● PROVIDED INFORMATION
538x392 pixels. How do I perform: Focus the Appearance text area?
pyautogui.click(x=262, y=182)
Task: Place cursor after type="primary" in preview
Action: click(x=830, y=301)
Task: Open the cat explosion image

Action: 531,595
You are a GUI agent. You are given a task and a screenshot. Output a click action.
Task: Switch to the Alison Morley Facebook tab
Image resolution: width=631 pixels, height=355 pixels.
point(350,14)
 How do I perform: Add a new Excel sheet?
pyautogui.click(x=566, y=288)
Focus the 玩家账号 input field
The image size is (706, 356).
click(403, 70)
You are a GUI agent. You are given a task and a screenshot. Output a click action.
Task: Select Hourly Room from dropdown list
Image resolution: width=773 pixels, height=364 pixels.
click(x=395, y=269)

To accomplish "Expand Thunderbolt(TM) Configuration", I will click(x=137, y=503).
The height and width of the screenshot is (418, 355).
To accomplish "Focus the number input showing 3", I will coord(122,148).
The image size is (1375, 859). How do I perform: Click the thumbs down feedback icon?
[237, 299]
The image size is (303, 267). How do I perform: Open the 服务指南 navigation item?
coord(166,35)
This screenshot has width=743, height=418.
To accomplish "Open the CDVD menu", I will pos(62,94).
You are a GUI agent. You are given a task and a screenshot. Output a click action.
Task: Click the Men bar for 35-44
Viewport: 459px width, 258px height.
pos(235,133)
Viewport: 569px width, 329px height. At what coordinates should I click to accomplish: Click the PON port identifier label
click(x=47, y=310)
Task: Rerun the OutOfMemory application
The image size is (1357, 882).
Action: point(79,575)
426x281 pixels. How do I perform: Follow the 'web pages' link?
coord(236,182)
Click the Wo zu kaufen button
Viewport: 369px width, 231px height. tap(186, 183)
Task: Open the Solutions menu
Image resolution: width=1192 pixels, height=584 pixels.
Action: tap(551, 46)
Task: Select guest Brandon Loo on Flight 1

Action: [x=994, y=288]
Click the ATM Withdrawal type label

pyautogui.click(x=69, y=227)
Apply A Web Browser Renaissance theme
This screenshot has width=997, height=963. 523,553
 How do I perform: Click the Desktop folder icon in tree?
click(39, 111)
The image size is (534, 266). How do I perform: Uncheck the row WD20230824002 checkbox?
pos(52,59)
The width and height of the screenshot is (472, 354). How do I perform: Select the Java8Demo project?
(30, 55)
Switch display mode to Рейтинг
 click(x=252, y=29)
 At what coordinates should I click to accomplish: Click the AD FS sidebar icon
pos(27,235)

● WHAT NEEDS TO BE DONE
Please rewrite all of the rows above, replacing each "How do I perform:" with "How can I complete:" and leaving the rest unchanged.

● WRITTEN RESPONSE
538x392 pixels. How can I complete: Focus the Appearance text area?
pyautogui.click(x=262, y=182)
Task: Place cursor after type="primary" in preview
Action: click(x=830, y=301)
Task: Open the cat explosion image

Action: 531,595
You are a GUI agent. You are given a task and a screenshot. Output a click action.
Task: Switch to the Alison Morley Facebook tab
Image resolution: width=631 pixels, height=355 pixels.
point(350,14)
 How can I complete: Add a new Excel sheet?
pyautogui.click(x=566, y=288)
Focus the 玩家账号 input field
The image size is (706, 356).
click(403, 70)
You are a GUI agent. You are given a task and a screenshot. Output a click action.
Task: Select Hourly Room from dropdown list
Image resolution: width=773 pixels, height=364 pixels.
click(x=395, y=269)

To accomplish "Expand Thunderbolt(TM) Configuration", I will click(x=137, y=503).
The height and width of the screenshot is (418, 355).
To accomplish "Focus the number input showing 3", I will coord(122,148).
The image size is (1375, 859). How can I complete: Click the thumbs down feedback icon?
[237, 299]
The image size is (303, 267). How can I complete: Open the 服务指南 navigation item?
coord(166,35)
This screenshot has width=743, height=418.
To accomplish "Open the CDVD menu", I will pos(62,94).
You are a GUI agent. You are given a task and a screenshot. Output a click action.
Task: Click the Men bar for 35-44
Viewport: 459px width, 258px height.
pos(235,133)
Viewport: 569px width, 329px height. At what coordinates should I click to accomplish: Click the PON port identifier label
click(x=47, y=310)
Task: Rerun the OutOfMemory application
The image size is (1357, 882).
Action: point(79,575)
426x281 pixels. How can I complete: Follow the 'web pages' link?
coord(236,182)
Click the Wo zu kaufen button
Viewport: 369px width, 231px height. tap(186, 183)
Task: Open the Solutions menu
Image resolution: width=1192 pixels, height=584 pixels.
Action: tap(551, 46)
Task: Select guest Brandon Loo on Flight 1

Action: [x=994, y=288]
Click the ATM Withdrawal type label

pyautogui.click(x=69, y=227)
Apply A Web Browser Renaissance theme
This screenshot has width=997, height=963. 523,553
 How can I complete: Click the Desktop folder icon in tree?
click(39, 111)
The image size is (534, 266). How can I complete: Uncheck the row WD20230824002 checkbox?
pos(52,59)
The width and height of the screenshot is (472, 354). How can I complete: Select the Java8Demo project?
(30, 55)
Switch display mode to Рейтинг
 click(x=252, y=29)
 At what coordinates should I click to accomplish: Click the AD FS sidebar icon
pos(27,235)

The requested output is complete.